JAZZ GRADE EXAMS, UK AND WORLDWIDE

Charlie working with a high school big band in Bloomfield, NJ, January 2014

Charlie working with a high school big band in Bloomfield, NJ, January 2014

Charlie was Lead Jazz Consultant to the Associated Board of the Royal Schools of Music (ABRSM) from 1998 to 2007, as a result of which thousands of kids and adults that had no opportunity previously are now playing jazz.

As Lead Consultant, he developed and led a team that pioneered a ground-breaking set of jazz exams and 52 associated publications for beginner jazz musicians in piano, wind and brass instruments.

He led the roll out of the exams in 92 countries, and did many jazz workshops with thousands of instrumental and vocal teachers in the UK and around the world, touring the US, Canada, Hong Kong, Malaysia, Singapore, Australia and New Zealand several times. He also trained and led an international team of consultants and examiners, all pro jazz musicians in their own right.

In the days of IAJE (International Association for Jazz Education), Charlie also gave frequent clinics at US conferences including New Orleans (1999), Long Beach (2004) and New York (2005). With Jamey Aebersold, he was one of two members of the IAJE Resource Team, appointed to answer questions and write articles for teachers about teaching improvisation.

These ‘grade exams’ in jazz are now published around the world, and provide a curriculum and assessment framework for instrumental educators, mainly classically trained, enabling mainstream kids and their teachers to approach jazz for the first time with authenticity. Key principles were to introduce improvisation from day 1, to teach the skills of pulse, rhythm and groove, and to insist on working by ear as well as from notation. Another key feature was to enable real beginners to play new contemporary jazz compositions, alongside simple but authentic arrangements of standards and 12 bar blues.

Altogether the team commissioned and and edited over 75 compositions and arrangements by arrangers from all corners of the jazz world for piano alone, and a similar number for each of the other instruments involved. Allies and now lifelong friends from that time of intense creativity include Nikki Iles, Pete Churchill, Simon Purcell, Scott Stroman, Leslie East, Hywel Davies, Phillip Mundey, Michelle James and Katherine Knight.

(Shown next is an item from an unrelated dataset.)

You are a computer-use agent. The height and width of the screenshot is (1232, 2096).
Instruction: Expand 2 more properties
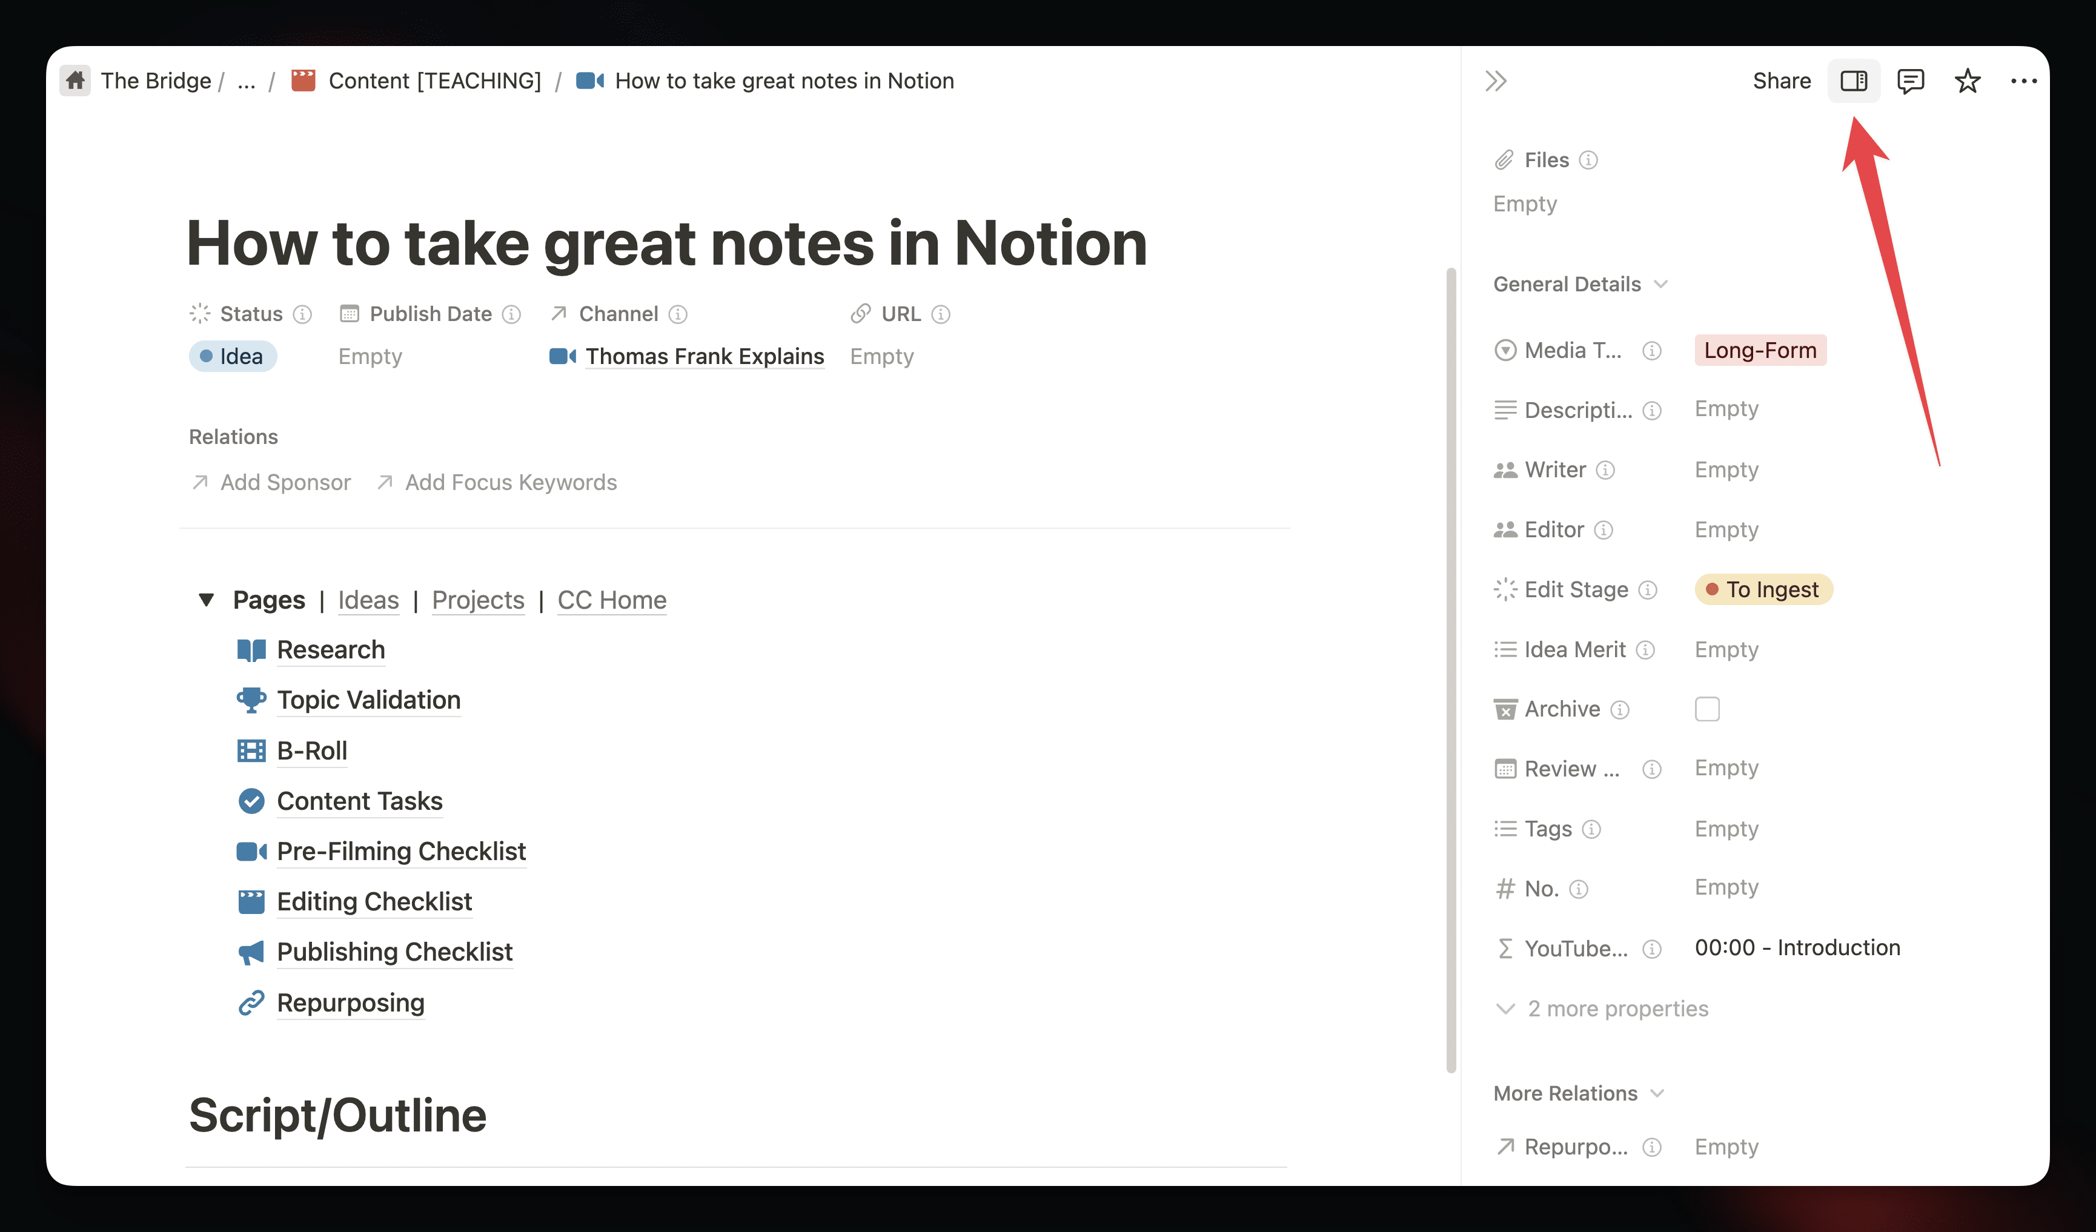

Above all, the work involved establishing a team of expert jazz educators and examiners, who could establish an authoritative set of international standards that all teachers could work to. Together their team established 5 new levels of achievement (Grades 1-5) through the definition of innovative assessment criteria, which assess key jazz skills including improvising, working by ear and reading lead sheets. Charlie also wrote ‘Jazz Piano from Scratch’, an established tutor book for beginner jazz pianists, still available worldwide from Hal Leonard and ABRSM Publishing.

He has kept up his skills with occasional clinics in the US, and here he is in 2014, working with a high school big band in Bloomfield, New Jersey.